Advanced Tip: Take melatonin and tryptophan about an hour before going to sleep. If you are a caffeine drinker, do it at times compatible with your destination.

Get and stay hydrated.
Unless you already have a good hydration habit, work on it in the week before your departure. It's such a simple thing, but having enough water in your system really does seem to head off a host of travel discomforts.
Advanced Tip: Counteract the diuretic effects of caffeine and alcohol with extra water.

Sleep on the plane as appropriate for your destination time zone.

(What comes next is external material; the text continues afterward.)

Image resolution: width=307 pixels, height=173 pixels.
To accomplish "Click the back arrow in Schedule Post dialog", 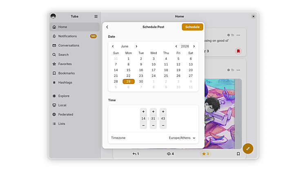I will [107, 27].
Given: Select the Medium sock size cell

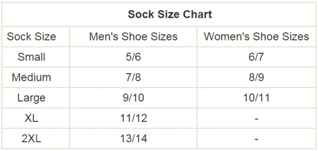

For an overnight flight, try to sleep as much as possible, using a sleep aid for flights longer than eight hours. For a day flight, take a short nap or two but try to stay awake so you can really sleep the first night at your destination.
Advanced Tip: If you really want to sleep on the plane, bring an eye mask and stick a note on it that says "Do not wake me for meal service."

Get active on arrival.
Do not just head to your hotel and collapse. Chances are your room won't be ready for hours anyway. Do something that keeps you moving but isn't mentally taxing. A leisurely breakfast followed by a walk in a park and window shopping usually works for me. Once I check into my hotel, I take a shower and decide what to do next. Another sight-seeing walk is a great idea, but sometimes I just lounge around and watch TV until about 8pm, when I'll let myself go to sleep. Listen to your body: if you feel up to a museum or a boat ride, do it, but if you're feeling quiet and overwhelmed then don't push yourself.
Advanced Tip: Apply caffeine only before noon at your destination.

Get up at a reasonable hour in your new time zone.
If you're heading west-to-east, you'll be tempted to sleep late. Don't, even if it requires setting a "just-in-case" alarm for 10am. If you're going the other way, you'll be waking up really early. If you can convince yourself to cat nap until six or seven AM that will help a lot.
Advanced Tip: If you absolutely can't sleep when it's night time at your destination, let yourself be awake. No sense stressing about it. A few years ago I went to Cambodia with a friend. We both ended up waking in the middle of the night due to jet lag. We made the best of it by having a tea party our first few nights: we'd wake up, have cookies and something to drink, and would read and chat until we fell asleep again. Our tea parties generally went from about 4-6am, and we'd get up for real around 8 or 9.

Eat during the local meal times. 
If you aren't hungry for a real meal, then have a snack.
Advanced Tip: Make breakfast or lunch your biggest meal of the day.

Be kind to yourself.
You might have a big agenda of sight-seeing and shopping planned, but if you start feeling crappy then you start feeling crappy. Do enough to make you feel satisfied without pushing yourself to the point where you aren't really taking things in or enjoying your experience. 
Advanced Tip: If you need a nap in the middle of the day, take one. Make sure you set your alarm for 20-30 minutes so it doesn't turn into full-fledged sleep and really knock you off schedule.